The Department of Defense (DOD) allocated $1 million to the Army after a congressionally-mandated review instructed the Army to redesignate nine installations with titles that do not commemorate the Confederacy or individuals who supported it, but “that’s not anywhere close to what we need,” Lt. Gen. Kevin Vereen, Army deputy chief of staff for Installations, said, according to Army Times. The Army now anticipates the process will cost $39 million after the Naming Commission estimated it would cost around $21 million.

“The Army is trying to solve the funding piece, and we’re trying to solve it internally,” Vereen told a House Appropriations Committee at a budget hearing, Army Times reported. “We’ll take the funds from the department.”(RELATED: Naval Academy Removes Confederate Name From Campus Building, Replaces It With Dem President)

The process involves changing signs on installation gates, facilities and streets, replacing numerous smaller signs and technological changes, racking up the cost far higher than DOD estimated, according to Army Times.

Congress instructed DOD to identify and root out any symbols, buildings, equipment or other assets that might appear to commemorate the Confederacy in 2021, according to a statement. The Naming Commission presented its third and final report to Congress in September, detailing hundreds of items across the services, including names, insignia and other assets and that would need altering for an estimated cost of $62 million, The Washington Post reported.

The Army garrisons will be renamed by the end of 2023, including Fort Pickett, Virginia, which was renamed Friday.

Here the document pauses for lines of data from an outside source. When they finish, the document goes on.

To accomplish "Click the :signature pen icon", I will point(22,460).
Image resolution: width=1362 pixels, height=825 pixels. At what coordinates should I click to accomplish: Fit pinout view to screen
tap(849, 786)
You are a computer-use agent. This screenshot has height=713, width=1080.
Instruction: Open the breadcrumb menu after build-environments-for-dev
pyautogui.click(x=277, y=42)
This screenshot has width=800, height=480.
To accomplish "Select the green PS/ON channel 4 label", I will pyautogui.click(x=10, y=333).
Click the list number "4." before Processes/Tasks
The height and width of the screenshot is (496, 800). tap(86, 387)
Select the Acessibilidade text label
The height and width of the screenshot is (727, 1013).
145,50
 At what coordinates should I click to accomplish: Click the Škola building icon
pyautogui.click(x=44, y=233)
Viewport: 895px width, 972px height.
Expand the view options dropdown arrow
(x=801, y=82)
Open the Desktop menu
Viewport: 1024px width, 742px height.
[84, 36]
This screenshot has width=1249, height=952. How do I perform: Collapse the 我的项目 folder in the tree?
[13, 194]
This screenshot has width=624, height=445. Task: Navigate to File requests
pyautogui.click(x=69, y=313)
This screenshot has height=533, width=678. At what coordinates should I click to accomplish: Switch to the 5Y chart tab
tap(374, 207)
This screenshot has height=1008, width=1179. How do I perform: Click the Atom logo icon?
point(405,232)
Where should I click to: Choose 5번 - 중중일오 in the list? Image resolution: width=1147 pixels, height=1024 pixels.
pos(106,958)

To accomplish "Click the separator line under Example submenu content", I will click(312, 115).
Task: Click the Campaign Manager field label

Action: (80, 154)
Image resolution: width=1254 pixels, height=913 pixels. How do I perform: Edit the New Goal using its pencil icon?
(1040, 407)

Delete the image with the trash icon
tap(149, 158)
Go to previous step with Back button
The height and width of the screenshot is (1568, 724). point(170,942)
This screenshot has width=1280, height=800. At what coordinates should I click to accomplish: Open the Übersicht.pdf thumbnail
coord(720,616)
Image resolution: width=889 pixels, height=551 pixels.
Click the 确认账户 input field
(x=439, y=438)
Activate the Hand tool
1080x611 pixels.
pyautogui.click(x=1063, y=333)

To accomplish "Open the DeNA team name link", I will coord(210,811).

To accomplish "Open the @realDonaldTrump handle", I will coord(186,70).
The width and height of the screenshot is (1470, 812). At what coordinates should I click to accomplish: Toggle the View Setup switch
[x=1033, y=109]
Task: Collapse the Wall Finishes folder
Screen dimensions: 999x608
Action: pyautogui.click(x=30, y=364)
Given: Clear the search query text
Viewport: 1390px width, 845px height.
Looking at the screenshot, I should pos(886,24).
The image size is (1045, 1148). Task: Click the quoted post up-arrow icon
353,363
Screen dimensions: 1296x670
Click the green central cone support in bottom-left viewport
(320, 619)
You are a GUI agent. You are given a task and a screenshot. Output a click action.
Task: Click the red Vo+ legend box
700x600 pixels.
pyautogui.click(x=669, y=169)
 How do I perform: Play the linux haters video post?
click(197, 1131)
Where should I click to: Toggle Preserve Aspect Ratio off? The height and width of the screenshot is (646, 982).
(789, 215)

The Virginia Army garrison formerly no longer bears the name of Gen. George E. Pickett, who gained notoriety for conducting a mile-long charge under the orders of Confederate Gen. Robert E. Lee during the Battle of Gettysburg that resulted in thousands of losses under Union artillery, reported.

Fort Pickett became Fort Barfoot in honor of Col. Van T. Barfoot, a World War II Medal of Honor recipient.

Barfoot earned his decorations for freeing his units from Nazi machine gun attacks by single-handedly dispatching two German positions with grenades, killing four troops and taking three prisoners and prompting surrender from a third position, according to, citing his award letter. He later deployed in both the Korean and Vietnam and died in 2012 in Richmond at the age of 92.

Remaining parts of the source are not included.